Servings: 12 mini pies

Ingredients

  • 1 cup granulated sugar
  • 1/4 cup unsweetened cocoa powder
  • 2 tablespoons cornstarch
  • pinch salt
  • 2 cups whole milk
  • 1 cup heavy cream
  • 3 egg yolks
  • 1 teaspoon vanilla extract
  • 2 tablespoons butter
  • 1 cup American Heritage Finely Grated Chocolate (plus more for garnish)
  • 12 mini pie shells (store-bought or homemade)
  • 1/2 cup heavy cream
  • 1 tablespoons granulated sugar

Instructions

  1. Bake the Shells: Prepare your mini pie shells according to package or recipe directions. Let them cool completely on a wire rack.
  2. Make the Pudding Filling: In a medium saucepan, whisk together 1 cup granulated sugar, cocoa powder, cornstarch, and salt. Gradually whisk in the whole milk and 1 cup heavy cream until smooth.
  3. Cook the Base: Place the saucepan over medium heat. Cook, whisking constantly, until the mixture thickens and begins to bubble, about 8-10 minutes. Let it bubble gently for 1 full minute, still whisking.
  4. Temper the Eggs: In a separate bowl, whisk the egg yolks. Slowly pour about 1 cup of the hot chocolate mixture into the yolks while whisking vigorously to prevent them from scrambling.
  5. Combine & Finish: Pour the tempered yolk mixture back into the saucepan. Cook over medium-low heat for 2 more minutes, stirring constantly, until very thick. Remove from heat.
  6. Add Final Ingredients: Stir in the vanilla extract, butter, and the 1 cup of American Heritage Finely Grated Chocolate until completely melted and smooth.
  7. Fill & Chill: Immediately pour the hot chocolate filling into the cooled pie shells. Press plastic wrap directly onto the surface of each pie to prevent a skin from forming. Refrigerate for at least 4 hours, or until completely set.
  8. Make Whipped Cream: Just before serving, beat the 1/2 cup heavy cream with 1 tablespoon granulated sugar until stiff peaks form.
  9. Serve: Top each chilled mini pie with a dollop of whipped cream and a sprinkle of the reserved grated chocolate.

Variations

  • Mocha Twist: Add 1-2 teaspoons of instant espresso powder to the dry ingredients in step 2 for a mocha-flavored filling.
  • Cookie Crust: Use crushed chocolate wafer cookies or Oreos mixed with butter to make your own mini crusts instead of traditional pie dough.
  • Frozen Treat: For a frozen dessert, place the filled pies in the freezer for 2-3 hours. Serve semi-frozen with the whipped cream.
  • Layered Parfait: Skip the pie shells and layer the chilled pudding and whipped cream in small glasses for a deconstructed version.

Tips for Success

  • Constant Whisking: Don’t stop whisking while cooking the pudding on the stove. This prevents lumps and ensures a silky texture.
  • Direct Contact: Pressing the plastic wrap directly onto the filling is crucial—it stops a rubbery skin from forming on top.
  • Cool Shells: Ensure your pie shells are completely cool before adding the filling, or the heat will make them soggy.
  • Chill Thoroughly: Patience is key. Let the pies chill for the full 4 hours so the filling sets firmly and cleanly slices.

Storage & Reheating

Store assembled pies, covered, in the refrigerator for up to 3 days. Add the whipped cream topping just before serving. The pies are meant to be served cold and should not be reheated. The filling can be made ahead and stored separately for up to 2 days.

FAQ

Can I use milk chocolate instead of the grated chocolate?

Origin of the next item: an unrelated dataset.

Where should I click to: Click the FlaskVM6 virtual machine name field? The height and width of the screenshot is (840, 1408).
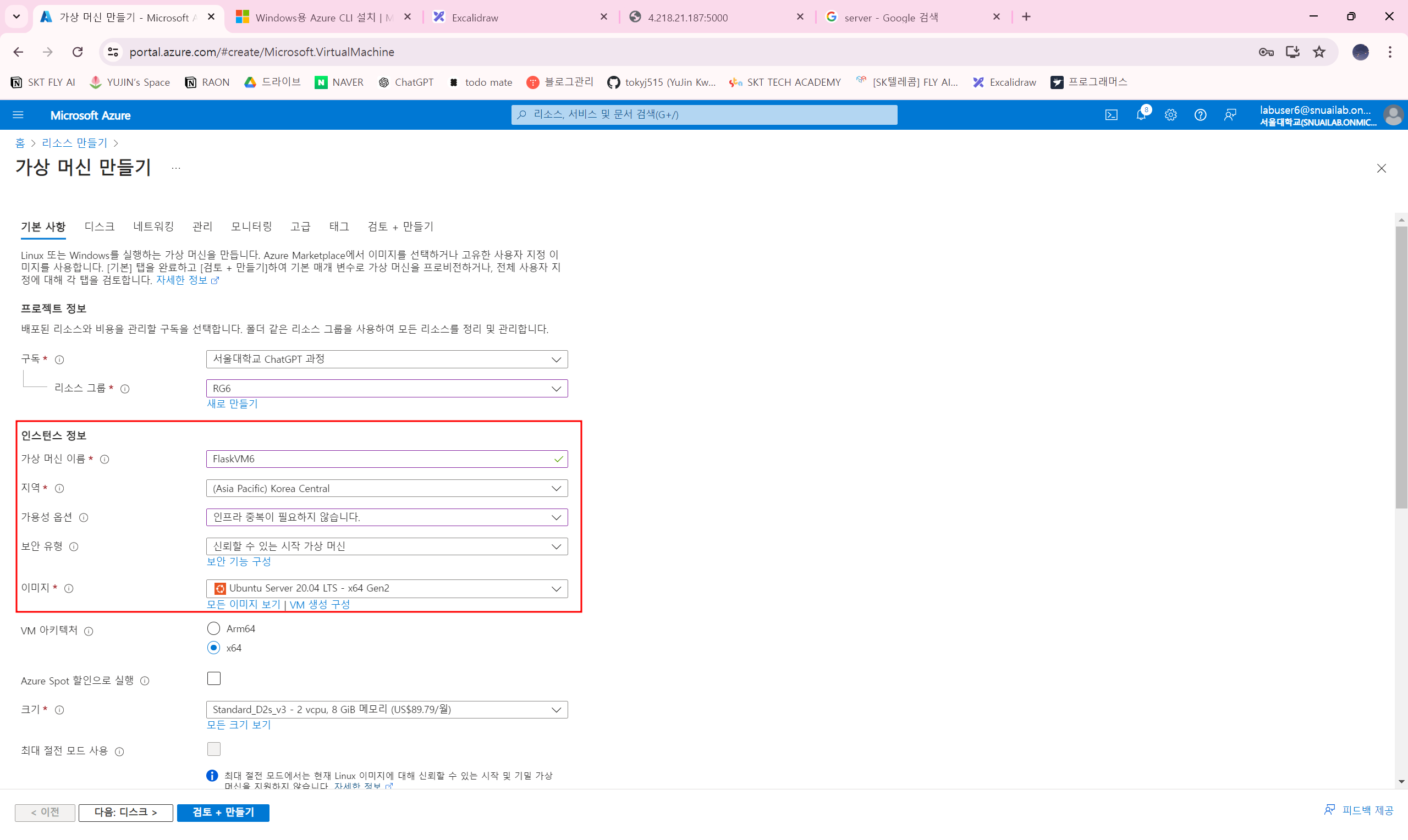point(380,459)
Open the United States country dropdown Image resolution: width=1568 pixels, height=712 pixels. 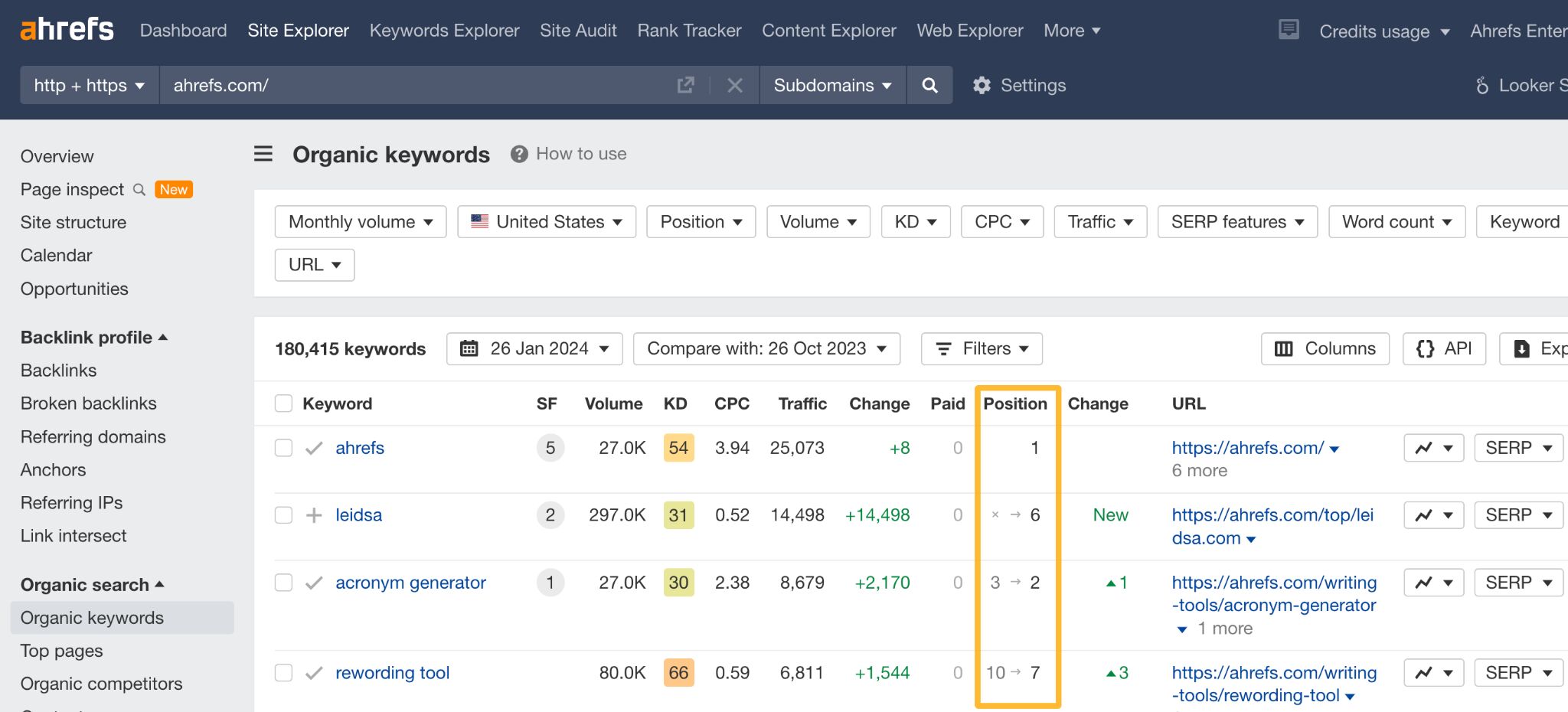(546, 221)
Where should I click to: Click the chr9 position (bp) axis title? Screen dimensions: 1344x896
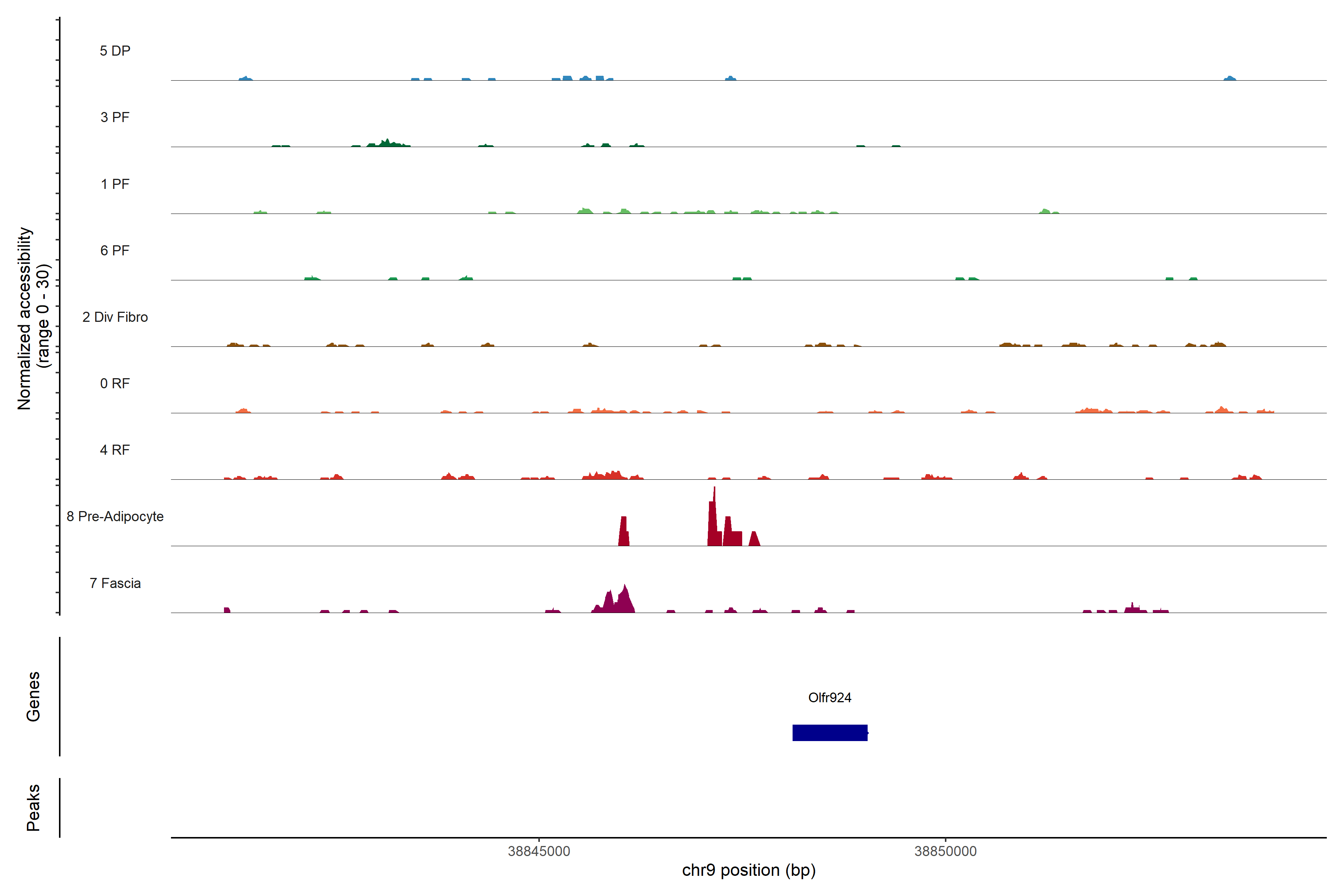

Yes, but the filling will be sweeter. Use an equal amount of finely chopped high-quality milk chocolate bars.

My filling is lumpy. Can I fix it?

Yes. Simply strain the cooked filling through a fine-mesh sieve into a bowl before adding the butter and grated chocolate.

Can I make this into one large pie?

Absolutely. Use one standard 9-inch pre-baked pie shell and follow the same instructions, increasing the chill time to at least 6 hours.

What can I do with the leftover egg whites?

You can use them to make meringue cookies, a meringue topping for another pie, or add them to an omelet or scramble.

Why is my filling runny?

This usually means the cornstarch wasn’t fully activated. Ensure the mixture comes to a full bubble and cooks for the full minute after thickening. It will also continue to set as it chills.

Can I use pre-made whipped topping?

Yes, for convenience, you can substitute the fresh whipped cream with an equal amount of thawed frozen whipped topping or canned whipped cream.